ENUNCIADO ▸ Indique cada linha do material em que aparece a palavra "located", copiando-a na íntegra.

CONTEÚDO DO MATERIAL ▸
━━━

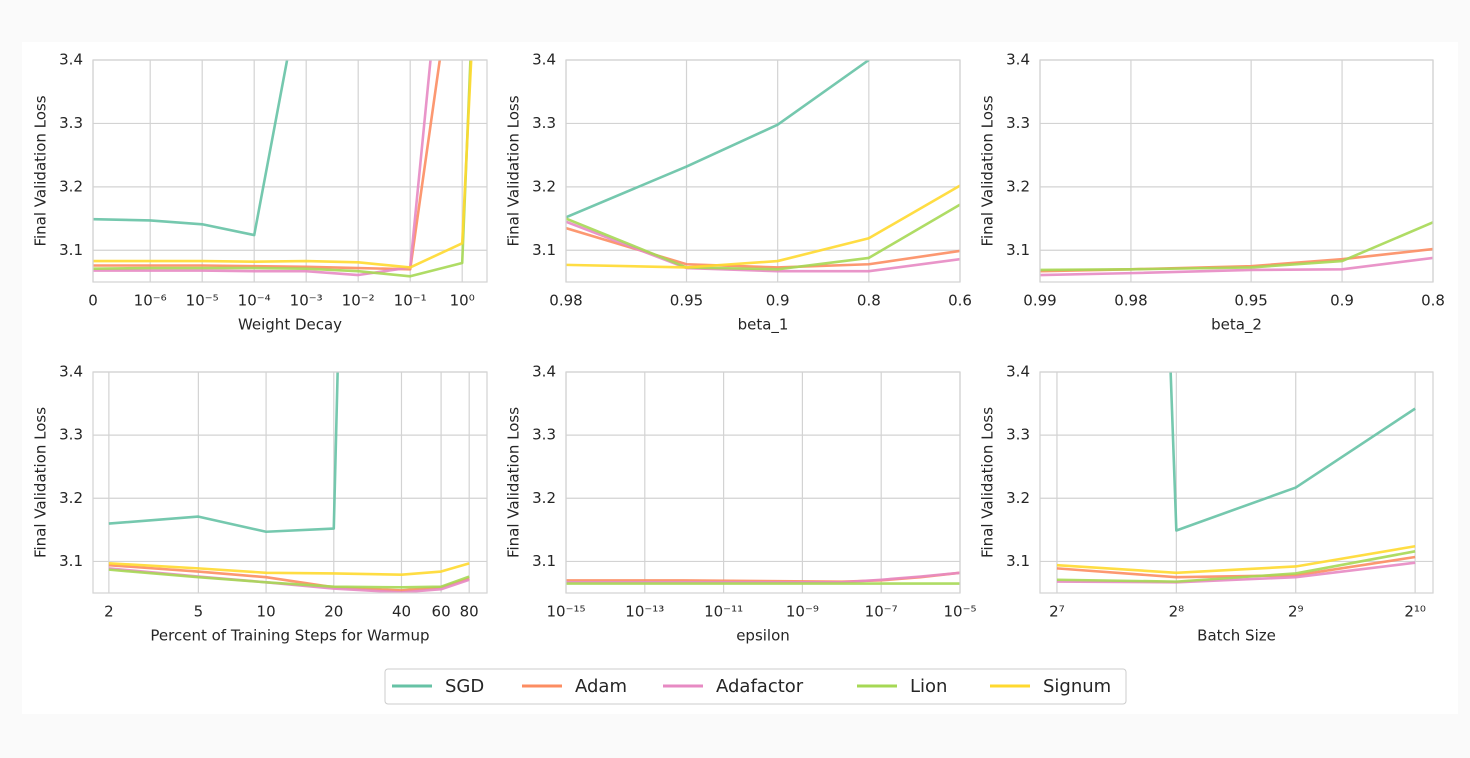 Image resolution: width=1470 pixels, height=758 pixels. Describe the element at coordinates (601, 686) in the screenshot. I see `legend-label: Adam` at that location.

━━━

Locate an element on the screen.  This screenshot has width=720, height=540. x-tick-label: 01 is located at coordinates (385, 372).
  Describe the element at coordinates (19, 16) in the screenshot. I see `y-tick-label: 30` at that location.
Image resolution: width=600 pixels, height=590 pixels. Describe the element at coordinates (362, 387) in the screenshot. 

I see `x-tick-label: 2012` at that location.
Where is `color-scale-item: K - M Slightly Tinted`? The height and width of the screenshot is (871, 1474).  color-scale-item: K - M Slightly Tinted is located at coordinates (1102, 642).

━━━

RESPOSTA ESPERADA ▸
Locate an element on the screen.  This screenshot has width=720, height=540. x-tick-label: 01 is located at coordinates (385, 372).
Where is `color-scale-item: K - M Slightly Tinted`? The height and width of the screenshot is (871, 1474).  color-scale-item: K - M Slightly Tinted is located at coordinates (1102, 642).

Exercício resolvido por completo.